*** ФРАГМЕНТ ТЕКСТА

Я обычно обедаю часов в 12 дня. В тот день была занята на веранде, сидела, писала письма. В половине 12-го пошла на кухню приготовить себе что-нибудь поесть. Придя на кухню, постояла, подумала, и решила вернуться на веранду, дописать начатое письмо, чтобы не потерять ход мыслей: «Допишу, потом уж и поем». Когда я пришла на кухню во второй раз, наверное, уже было около половины первого. Открыла дверь – и ахнула! По всей кухне, даже до самой двери на полу штукатурка, известь, глина, кусками и глыбами и россыпью, сухая и мокрая! И на столах, и всюду! Посмотрела вверх на потолок: оказывается, над столом, где обычно я сижу, как раз над моей головой, обвалился потолок, и именно в то время, когда я обедаю, сидя здесь! Вот бы это всё обрушилось на мою голову, не уйди я дописывать своё начатое письмо! Если бы и не сразу насмерть, то уж и жить бы после такого удара осталось недолго, и конечно, в ужасных страданиях: ну-ка, по голове! Испугалась ли? Обрадовалась ли, что помиловал Господь, и осталась жива? Скорее, растерялась… Что нас ждёт каждую минуту… Как жизнь непрочна, полна неожиданностей, готова оборваться каждую минуту… Не на дороге в транспортной катастрофе, не в самолёте или на реке, не ещё где-либо в местах повышенной опасности, а у себя дома, в тихом мирном состоянии, за трапезой… Вот как надо быть всегда готовой к смерти. Видно, не настал ещё час мой, видно умолила Господа мамочка моя, вспомнились её слова: «Нет, Оля пусть живёт, чтобы молилась за нас», - сказанные сердобольным соседкам в ответ на их пожелания, когда мама уж поговаривала о своём близком конце: «Ты бы сначала Олю похоронила, а потом уж сама умирать, а то на кого её оставишь?» Стараюсь, конечно, выполнять это мамино определение – пожелание. Смогу ли?

 

Из времён войны, когда жизнь каждого, как говорится, «висела на волоске», когда смерть поджидала на каждом шагу (я уже говорила, что целый почти год жили на прифронтовой полосе под Ленинградом – г. Павловск) - особенно видна, особенно чувствуется Рука Божия, защищающая, охраняющая, спасающая. Вспоминается несколько случаев.

******
*** УЧЕБНЫЙ МАТЕРИАЛ

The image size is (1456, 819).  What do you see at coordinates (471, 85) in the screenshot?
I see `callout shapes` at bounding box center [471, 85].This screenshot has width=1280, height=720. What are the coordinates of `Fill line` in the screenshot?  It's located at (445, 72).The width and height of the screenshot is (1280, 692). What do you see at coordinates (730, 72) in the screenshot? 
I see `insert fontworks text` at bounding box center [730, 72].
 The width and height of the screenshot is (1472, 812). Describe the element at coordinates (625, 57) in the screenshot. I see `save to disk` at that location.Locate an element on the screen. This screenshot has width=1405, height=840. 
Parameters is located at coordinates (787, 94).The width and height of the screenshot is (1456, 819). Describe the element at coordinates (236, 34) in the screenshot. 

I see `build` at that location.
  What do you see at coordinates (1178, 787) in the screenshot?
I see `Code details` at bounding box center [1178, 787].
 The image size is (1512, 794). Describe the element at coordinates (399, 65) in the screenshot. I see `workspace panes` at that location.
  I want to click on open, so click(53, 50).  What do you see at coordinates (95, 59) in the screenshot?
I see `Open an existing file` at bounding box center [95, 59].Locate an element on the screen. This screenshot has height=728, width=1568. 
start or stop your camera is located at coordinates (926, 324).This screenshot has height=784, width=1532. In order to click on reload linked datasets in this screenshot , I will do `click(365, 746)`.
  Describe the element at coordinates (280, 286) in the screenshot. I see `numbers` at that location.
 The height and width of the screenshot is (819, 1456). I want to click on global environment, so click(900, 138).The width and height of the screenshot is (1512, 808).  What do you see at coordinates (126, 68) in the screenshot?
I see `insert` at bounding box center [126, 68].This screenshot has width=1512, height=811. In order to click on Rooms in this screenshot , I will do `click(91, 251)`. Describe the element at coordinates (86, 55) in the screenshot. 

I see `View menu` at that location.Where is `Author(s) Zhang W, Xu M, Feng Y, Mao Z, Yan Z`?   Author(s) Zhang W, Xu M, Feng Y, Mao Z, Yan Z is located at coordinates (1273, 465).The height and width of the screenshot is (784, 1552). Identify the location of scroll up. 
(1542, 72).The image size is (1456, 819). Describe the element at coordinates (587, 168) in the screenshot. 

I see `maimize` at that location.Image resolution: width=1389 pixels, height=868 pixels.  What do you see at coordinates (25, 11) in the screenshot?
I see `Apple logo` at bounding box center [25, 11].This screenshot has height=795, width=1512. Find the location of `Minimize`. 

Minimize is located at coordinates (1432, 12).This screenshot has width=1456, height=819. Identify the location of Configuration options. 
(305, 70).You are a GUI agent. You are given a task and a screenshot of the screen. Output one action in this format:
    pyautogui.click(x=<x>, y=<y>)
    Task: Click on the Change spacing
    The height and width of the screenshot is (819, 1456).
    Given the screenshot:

******

**ЦЕЛЬ ЗАДАНИЯ**
Почему рассказчица, придя на кухню в половине двенадцатого, вернулась на веранду? Объясните по фрагменту текста в одном–трех предложениях. Данные никак не связаны с фрагментом текста.

**ВЫПОЛНЕННОЕ ЗАДАНИЕ**
Она решила сначала дописать начатое письмо, чтобы не потерять ход мыслей, а поесть уже потом.